A forceful, necessarily provocative call to action for the preservation and protection of American Jewish freedom.

Known for her often contentious perspectives, New York Times opinion writer Weiss battles societal Jewish intolerance through lucid prose and a linear playbook of remedies.

While she was vividly aware of anti-Semitism throughout her life, the reality of the problem hit home when an active shooter stormed a Pittsburgh synagogue where her family regularly met for morning services and where she became a bat mitzvah years earlier. The massacre that ensued there further spurred her outrage and passionate activism. She writes that European Jews face a three-pronged threat in contemporary society, where physical, moral, and political fears of mounting violence are putting their general safety in jeopardy. She believes that Americans live in an era when “the lunatic fringe has gone mainstream” and Jews have been forced to become “a people apart.” With palpable frustration, she adroitly assesses the origins of anti-Semitism and how its prevalence is increasing through more discreet portals such as internet self-radicalization. Furthermore, the erosion of civility and tolerance and the demonization of minorities continue via the “casual racism” of political figures like Donald Trump. Following densely political discourses on Zionism and radical Islam, the author offers a list of bullet-point solutions focused on using behavioral and personal action items—individual accountability, active involvement, building community, loving neighbors, etc.—to help stem the tide of anti-Semitism.
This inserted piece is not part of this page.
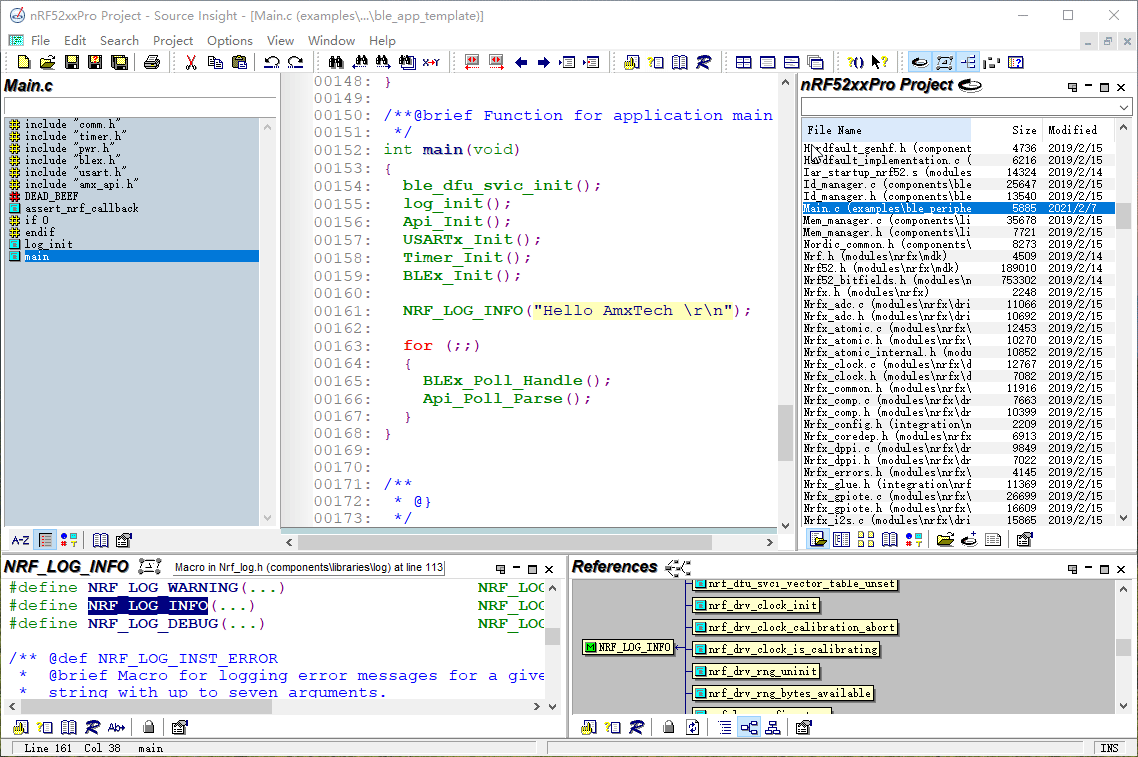Open the Options menu

click(x=229, y=40)
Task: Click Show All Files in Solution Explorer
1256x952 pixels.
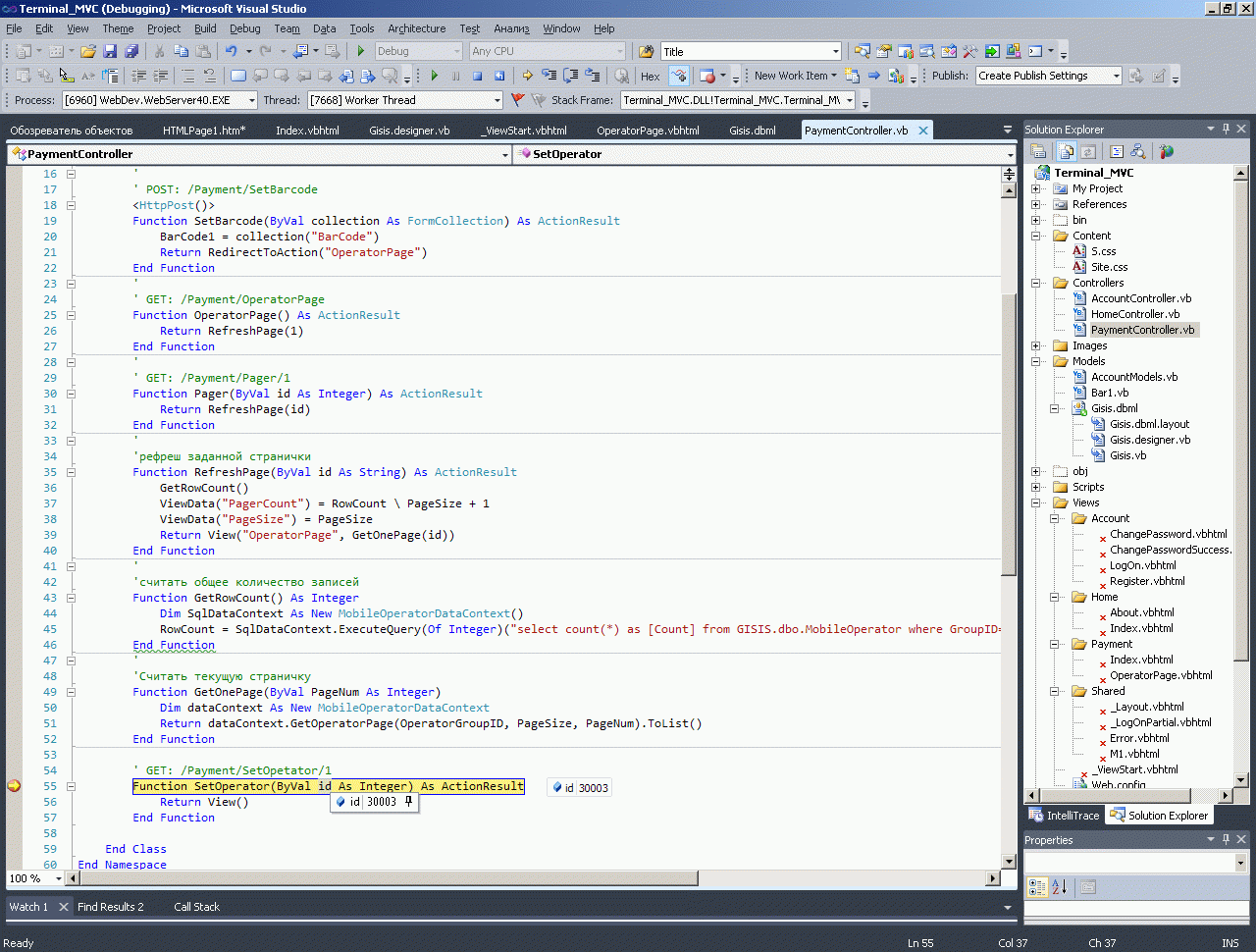Action: 1067,151
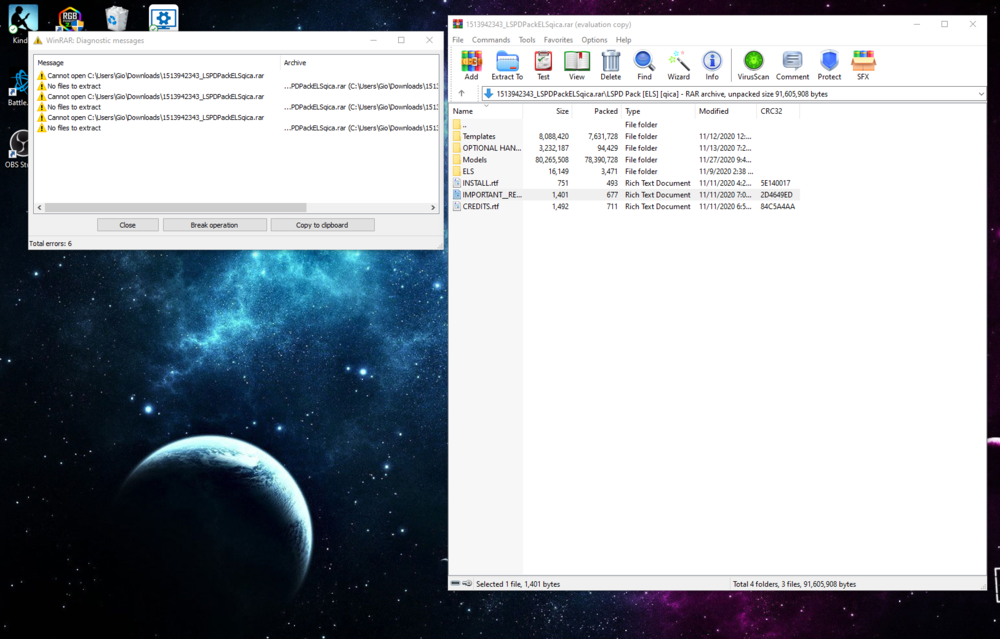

Weiss sounds a clarion call to Jewish readers who share her growing angst as well as non-Jewish Americans who wish to arm themselves with the knowledge and intellectual tools to combat marginalization and defuse and disavow trends of dehumanizing behavior. “Call it out,” she writes. “Especially when it’s hard.” At the core of the text is the author’s concern for the health and safety of American citizens, and she encourages anyone “who loves freedom and seeks to protect it” to join with her in vigorous activism.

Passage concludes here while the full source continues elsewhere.